Last modified: 2014-09-22 22:05:49 UTC
Currently when we make site software updates with scap, sync-common-all, etc the web servers are still running while they work. This has the unfortunate side effect that a portion of web requests will come in to a server whose copy of MediaWiki is only partially updated, which can cause transient but very scary-looking errors. A common type of error is where files in different directories are both changed and have a dependency on each other; especially problematic with skin files since skins may be synced out ahead of time... this can toss up big scary PHP fatal errors or exceptions. We want the updates to be atomic, so any given request will get _either_ the old deployment version _or_ the new version, but never a mix. There's two main ways we could implement this: 1) Shut down Apache before rsync, restart it after. Simple, but could make updates slower, or leave us with most machines out of service simultaneously for a minute or two. 2) rsync to a staging directory, then swap the entire thing out for the live one. (I'm not sure if it's possible to totally atomically swap out two directories in posix semantics.) or maybe also 3) rsync to a staging directory, then swap which directory we refer to in the .conf files and do an apachectl graceful restart. This would avoid holes in response time, but we may have a magical moving directory which could be confusing madness. :) (Another thing to consider might be keeping the 'live' skin and extension JS/CSS files in a separate subdir, so we can update those en masse first with no code safety issues, then run the code updates -- atomic per server -- guaranteeing we'll have the new css/JS on all new hits.)
For any of these we would need to have to have strict control of how many machines are being activated at any point in time along with the interval length to the next block of activations in order to minimize brown/black outs
atomic scaps is much much smaller issue than having failed syncs or outdated trees running in cluster for days.
> (I'm not sure if it's possible to totally atomically swap out two directories > in posix semantics.) I don't think you can do so, but you can atomically replace a symlink so that it magically points to a different directory (I am using that approach in a scap script). > or maybe also > > 3) rsync to a staging directory, then swap which directory we refer to in the > .conf files and do an apachectl graceful restart. This looks even better, as far as the don't get full for copying, it is easy to change that configuration entry, and anyone doing a can do a graceful restart (no root-only errors)- > This would avoid holes in response time, but we may have a magical moving > directory which could be confusing madness. :) The directory could be named by the revision, so it looks logical.

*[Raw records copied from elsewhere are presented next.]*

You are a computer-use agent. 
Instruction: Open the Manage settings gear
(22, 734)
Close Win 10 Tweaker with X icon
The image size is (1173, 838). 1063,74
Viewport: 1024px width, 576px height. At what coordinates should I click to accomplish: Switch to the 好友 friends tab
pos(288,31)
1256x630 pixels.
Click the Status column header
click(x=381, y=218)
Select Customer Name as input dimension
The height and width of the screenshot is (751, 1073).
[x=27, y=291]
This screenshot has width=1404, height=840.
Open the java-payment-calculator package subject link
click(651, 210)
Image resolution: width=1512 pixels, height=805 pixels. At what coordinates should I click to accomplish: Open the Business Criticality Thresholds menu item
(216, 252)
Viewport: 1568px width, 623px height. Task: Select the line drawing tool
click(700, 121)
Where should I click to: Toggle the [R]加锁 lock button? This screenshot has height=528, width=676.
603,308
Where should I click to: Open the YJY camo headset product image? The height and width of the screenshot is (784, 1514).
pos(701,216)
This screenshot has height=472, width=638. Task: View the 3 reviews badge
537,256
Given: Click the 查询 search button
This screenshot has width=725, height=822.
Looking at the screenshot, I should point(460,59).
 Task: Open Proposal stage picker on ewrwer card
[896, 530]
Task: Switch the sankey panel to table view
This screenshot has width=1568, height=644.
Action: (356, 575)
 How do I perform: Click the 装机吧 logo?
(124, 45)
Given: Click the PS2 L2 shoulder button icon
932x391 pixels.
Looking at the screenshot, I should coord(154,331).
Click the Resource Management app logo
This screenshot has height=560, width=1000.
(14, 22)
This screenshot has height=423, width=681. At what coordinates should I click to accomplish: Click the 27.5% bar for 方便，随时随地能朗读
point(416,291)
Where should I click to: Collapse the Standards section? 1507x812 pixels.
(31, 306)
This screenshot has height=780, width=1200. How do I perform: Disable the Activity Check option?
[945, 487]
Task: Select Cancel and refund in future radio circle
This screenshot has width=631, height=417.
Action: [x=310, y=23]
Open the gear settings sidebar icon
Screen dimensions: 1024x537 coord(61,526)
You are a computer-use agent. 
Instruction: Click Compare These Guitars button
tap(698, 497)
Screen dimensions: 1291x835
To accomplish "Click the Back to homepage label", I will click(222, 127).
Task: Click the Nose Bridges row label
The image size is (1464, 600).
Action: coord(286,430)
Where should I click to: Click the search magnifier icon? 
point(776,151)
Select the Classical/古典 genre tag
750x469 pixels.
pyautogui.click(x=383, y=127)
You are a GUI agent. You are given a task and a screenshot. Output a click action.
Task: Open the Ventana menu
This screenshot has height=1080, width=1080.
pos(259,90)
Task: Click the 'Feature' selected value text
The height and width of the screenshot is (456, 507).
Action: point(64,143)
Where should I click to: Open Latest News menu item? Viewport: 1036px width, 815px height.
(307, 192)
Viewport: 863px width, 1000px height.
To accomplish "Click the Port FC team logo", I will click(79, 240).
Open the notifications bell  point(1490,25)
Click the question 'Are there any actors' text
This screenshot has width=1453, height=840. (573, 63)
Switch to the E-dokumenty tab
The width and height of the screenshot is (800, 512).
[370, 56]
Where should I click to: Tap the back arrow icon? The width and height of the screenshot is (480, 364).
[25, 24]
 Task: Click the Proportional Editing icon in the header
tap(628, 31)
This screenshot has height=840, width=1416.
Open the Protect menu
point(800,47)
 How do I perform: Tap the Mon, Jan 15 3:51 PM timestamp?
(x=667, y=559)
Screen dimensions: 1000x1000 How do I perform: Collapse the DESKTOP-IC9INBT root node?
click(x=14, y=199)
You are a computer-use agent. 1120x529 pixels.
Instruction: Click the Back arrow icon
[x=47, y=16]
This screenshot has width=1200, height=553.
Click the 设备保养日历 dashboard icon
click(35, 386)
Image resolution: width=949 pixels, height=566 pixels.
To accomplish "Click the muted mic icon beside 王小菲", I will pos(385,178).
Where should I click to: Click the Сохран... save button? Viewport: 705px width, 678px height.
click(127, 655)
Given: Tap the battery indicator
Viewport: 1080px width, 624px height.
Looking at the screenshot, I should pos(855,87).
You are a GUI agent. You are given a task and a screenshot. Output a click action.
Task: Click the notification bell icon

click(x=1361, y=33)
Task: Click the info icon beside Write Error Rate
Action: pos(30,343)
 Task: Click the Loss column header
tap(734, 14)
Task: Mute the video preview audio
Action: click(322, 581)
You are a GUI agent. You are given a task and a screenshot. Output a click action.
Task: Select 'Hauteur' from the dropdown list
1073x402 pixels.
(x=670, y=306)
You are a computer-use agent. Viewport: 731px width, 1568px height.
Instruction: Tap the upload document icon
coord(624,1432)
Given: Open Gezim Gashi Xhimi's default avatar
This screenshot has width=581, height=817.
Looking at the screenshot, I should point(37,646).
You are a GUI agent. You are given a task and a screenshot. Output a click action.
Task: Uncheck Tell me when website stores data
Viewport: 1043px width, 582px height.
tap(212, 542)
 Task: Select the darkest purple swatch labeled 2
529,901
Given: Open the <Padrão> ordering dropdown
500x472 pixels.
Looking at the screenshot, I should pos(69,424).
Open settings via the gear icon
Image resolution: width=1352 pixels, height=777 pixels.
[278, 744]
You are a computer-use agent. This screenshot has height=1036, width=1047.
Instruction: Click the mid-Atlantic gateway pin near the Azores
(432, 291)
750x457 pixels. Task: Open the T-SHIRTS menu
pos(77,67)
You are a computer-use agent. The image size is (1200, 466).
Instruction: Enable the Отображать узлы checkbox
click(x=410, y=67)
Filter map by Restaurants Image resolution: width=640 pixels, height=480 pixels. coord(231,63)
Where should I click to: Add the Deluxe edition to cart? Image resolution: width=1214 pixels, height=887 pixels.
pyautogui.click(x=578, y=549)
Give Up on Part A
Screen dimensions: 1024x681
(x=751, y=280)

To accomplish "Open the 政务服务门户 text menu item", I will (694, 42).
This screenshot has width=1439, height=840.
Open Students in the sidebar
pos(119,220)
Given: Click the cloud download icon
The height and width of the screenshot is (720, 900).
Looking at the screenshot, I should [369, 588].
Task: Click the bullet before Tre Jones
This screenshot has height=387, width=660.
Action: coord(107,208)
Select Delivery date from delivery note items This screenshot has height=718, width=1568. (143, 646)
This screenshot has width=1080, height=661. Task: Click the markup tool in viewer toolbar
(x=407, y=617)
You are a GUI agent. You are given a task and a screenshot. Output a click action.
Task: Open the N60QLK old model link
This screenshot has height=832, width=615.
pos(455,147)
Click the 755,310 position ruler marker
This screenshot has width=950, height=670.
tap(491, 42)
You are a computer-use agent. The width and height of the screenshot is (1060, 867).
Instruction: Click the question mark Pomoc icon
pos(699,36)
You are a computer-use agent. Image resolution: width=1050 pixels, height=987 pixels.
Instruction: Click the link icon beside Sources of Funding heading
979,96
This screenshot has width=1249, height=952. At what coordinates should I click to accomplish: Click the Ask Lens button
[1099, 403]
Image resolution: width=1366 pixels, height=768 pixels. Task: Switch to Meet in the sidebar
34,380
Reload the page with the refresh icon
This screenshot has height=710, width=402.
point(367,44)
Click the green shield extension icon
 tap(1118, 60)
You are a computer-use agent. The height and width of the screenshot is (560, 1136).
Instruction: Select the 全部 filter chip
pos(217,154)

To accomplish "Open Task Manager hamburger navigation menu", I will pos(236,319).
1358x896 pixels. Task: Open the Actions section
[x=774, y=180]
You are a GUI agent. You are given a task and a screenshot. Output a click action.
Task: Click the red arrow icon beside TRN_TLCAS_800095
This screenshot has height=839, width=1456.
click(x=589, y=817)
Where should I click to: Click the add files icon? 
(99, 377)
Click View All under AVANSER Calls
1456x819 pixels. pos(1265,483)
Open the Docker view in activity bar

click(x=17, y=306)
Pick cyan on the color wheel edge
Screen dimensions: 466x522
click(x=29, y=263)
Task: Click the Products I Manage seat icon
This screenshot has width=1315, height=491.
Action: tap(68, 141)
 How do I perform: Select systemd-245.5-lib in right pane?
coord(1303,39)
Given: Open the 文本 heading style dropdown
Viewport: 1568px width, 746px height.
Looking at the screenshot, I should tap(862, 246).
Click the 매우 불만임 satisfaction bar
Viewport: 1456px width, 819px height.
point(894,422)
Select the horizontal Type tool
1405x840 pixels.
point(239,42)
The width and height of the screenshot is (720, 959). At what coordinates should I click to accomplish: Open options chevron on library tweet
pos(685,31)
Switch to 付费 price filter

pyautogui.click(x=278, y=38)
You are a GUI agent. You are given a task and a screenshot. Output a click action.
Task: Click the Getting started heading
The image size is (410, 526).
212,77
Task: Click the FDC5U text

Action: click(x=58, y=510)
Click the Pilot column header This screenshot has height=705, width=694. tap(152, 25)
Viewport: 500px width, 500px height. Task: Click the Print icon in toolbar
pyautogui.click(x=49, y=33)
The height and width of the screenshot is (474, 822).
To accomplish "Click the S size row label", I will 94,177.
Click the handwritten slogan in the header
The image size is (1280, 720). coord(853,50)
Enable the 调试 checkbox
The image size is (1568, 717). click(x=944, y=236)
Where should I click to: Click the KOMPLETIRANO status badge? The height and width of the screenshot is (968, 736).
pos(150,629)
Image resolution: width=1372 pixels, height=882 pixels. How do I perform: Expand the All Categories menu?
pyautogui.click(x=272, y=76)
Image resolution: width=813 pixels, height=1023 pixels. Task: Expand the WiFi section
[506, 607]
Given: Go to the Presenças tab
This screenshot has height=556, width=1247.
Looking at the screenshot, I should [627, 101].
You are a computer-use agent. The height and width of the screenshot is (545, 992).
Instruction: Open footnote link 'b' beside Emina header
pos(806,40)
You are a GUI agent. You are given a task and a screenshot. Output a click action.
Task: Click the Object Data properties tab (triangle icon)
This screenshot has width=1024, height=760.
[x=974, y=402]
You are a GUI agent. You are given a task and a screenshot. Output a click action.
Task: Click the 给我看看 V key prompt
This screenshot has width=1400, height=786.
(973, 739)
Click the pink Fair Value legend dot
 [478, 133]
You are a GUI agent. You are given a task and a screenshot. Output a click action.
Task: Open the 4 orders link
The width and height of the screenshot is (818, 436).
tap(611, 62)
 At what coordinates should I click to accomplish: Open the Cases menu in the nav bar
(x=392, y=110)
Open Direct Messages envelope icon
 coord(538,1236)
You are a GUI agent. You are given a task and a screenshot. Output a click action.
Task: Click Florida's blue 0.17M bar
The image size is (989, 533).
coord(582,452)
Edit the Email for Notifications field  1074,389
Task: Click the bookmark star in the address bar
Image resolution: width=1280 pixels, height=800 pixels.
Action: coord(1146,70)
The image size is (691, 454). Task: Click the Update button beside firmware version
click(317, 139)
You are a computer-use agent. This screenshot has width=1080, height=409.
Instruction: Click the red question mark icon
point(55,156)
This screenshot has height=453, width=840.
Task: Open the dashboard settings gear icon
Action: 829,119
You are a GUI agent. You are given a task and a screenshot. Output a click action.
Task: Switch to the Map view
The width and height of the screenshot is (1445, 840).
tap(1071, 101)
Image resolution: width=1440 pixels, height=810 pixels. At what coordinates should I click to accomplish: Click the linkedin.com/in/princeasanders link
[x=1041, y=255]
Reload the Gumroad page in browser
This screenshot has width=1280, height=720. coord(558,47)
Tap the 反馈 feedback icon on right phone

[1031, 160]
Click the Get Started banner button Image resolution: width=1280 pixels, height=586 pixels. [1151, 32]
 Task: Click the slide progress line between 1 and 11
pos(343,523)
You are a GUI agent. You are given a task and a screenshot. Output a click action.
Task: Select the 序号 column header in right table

Today's mobile deployment removed SkinMobileBase.php from MobileFrontend, a file that was previously loaded on every request. This provided an illustration of the problem and gives some sense of its magnitude. MaxSem started scap at 21:16. Between 21:18:39 and 21:26:24 we had a total of 65 fatals caused by SkinMobileBase.php having been deleted prior to the calling code receiving the update: [25-Jun-2013 23:26:18] Fatal error: require() [<a href='function.require'>function.require</a>]: Failed opening required '/usr/local/apache/common-local/php-1.22wmf7/extensions/MobileFrontend/includes/skins/SkinMobileBase.php' (include_path='/usr/local/apache/common-local/php-1.22wmf7/extensions/TimedMediaHandler/handlers/OggHandler/PEAR/File_Ogg:/usr/local/apache/common-local/php-1.22wmf7:/usr/local/lib/php:/usr/share/php') at /usr/local/apache/common-local/php-1.22wmf7/includes/AutoLoader.php on line 1155 Of mw* hosts in the mediawiki-installation group, 172 had no errors, 30 had one fatal, 16 had 2 fatals, and one host had three fatals. Using rsync's --delete-after or --delete-delayed option would not make scap atomic, but it could still significantly reduce the rate at which these kinds of errors occur.
(In reply to Brion Vibber from comment #0) > There's two main ways we could implement this: > > 1) Shut down Apache before rsync, restart it after. > > 2) rsync to a staging directory, then swap the entire thing out for the live > one. > > or maybe also > > 3) rsync to a staging directory, then swap which directory we refer to in > the .conf files and do an apachectl graceful restart. The simple fix for this that is currently in use is passing the --delay-update option to rsync (when called from scap). This makes it so the rsync to any given apache copies the files to a tmp dir then switches it over as the last step (basically, brion's suggestion #2). There's also ideas on cluster wide atomicity, but I'm calling that out of scope for this bug :). Is the --delay-update good enough for this bug for now?
One thing delay update doesn't fix is that the l10n cache rebuild on each node until after all nodes get the new code. This leads to some errors like were seen yesterday.
This bug not yet being fixed caused bug 63791 today, the fifth or sixth VE breakage from this that I recall. :-( It'd be really great if we could get it fixed some time soon.
Greg: Should this have higher priority and an assignee set?
It requires re-writing the deployment system and the requirement is on the list of known issues for that work.